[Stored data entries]
━━━━━━━━━━━━━━━━

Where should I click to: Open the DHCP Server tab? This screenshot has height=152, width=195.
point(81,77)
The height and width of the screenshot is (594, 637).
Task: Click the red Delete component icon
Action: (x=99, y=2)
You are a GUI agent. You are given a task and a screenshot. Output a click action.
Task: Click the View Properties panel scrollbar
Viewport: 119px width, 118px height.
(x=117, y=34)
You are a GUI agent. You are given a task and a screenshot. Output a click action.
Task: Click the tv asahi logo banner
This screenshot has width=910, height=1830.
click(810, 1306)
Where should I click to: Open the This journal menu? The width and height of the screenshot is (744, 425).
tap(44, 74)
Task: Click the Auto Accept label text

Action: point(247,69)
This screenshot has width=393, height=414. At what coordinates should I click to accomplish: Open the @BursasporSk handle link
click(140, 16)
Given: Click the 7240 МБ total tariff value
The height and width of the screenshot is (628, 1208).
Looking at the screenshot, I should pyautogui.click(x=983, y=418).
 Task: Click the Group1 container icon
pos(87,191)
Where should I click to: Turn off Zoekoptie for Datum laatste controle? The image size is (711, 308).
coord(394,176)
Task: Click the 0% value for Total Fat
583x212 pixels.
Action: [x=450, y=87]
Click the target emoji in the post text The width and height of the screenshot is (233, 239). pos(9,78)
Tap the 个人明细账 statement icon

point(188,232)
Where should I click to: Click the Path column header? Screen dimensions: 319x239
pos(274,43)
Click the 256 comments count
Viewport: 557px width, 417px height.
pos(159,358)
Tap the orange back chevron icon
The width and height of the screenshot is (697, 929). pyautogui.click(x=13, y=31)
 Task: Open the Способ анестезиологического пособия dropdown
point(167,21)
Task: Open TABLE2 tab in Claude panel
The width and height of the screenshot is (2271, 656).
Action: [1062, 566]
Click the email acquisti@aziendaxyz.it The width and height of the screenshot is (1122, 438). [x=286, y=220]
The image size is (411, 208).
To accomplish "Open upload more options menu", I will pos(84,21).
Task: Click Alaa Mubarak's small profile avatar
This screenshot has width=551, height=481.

━━━━━━━━━━━━━━━━

* [EXERCISE BRIEF]
Every line of the records above where the string "value" is found should be copied.

* [RESULT OF THE EXERCISE]
Given: Click the 7240 МБ total tariff value
Task: Click the 0% value for Total Fat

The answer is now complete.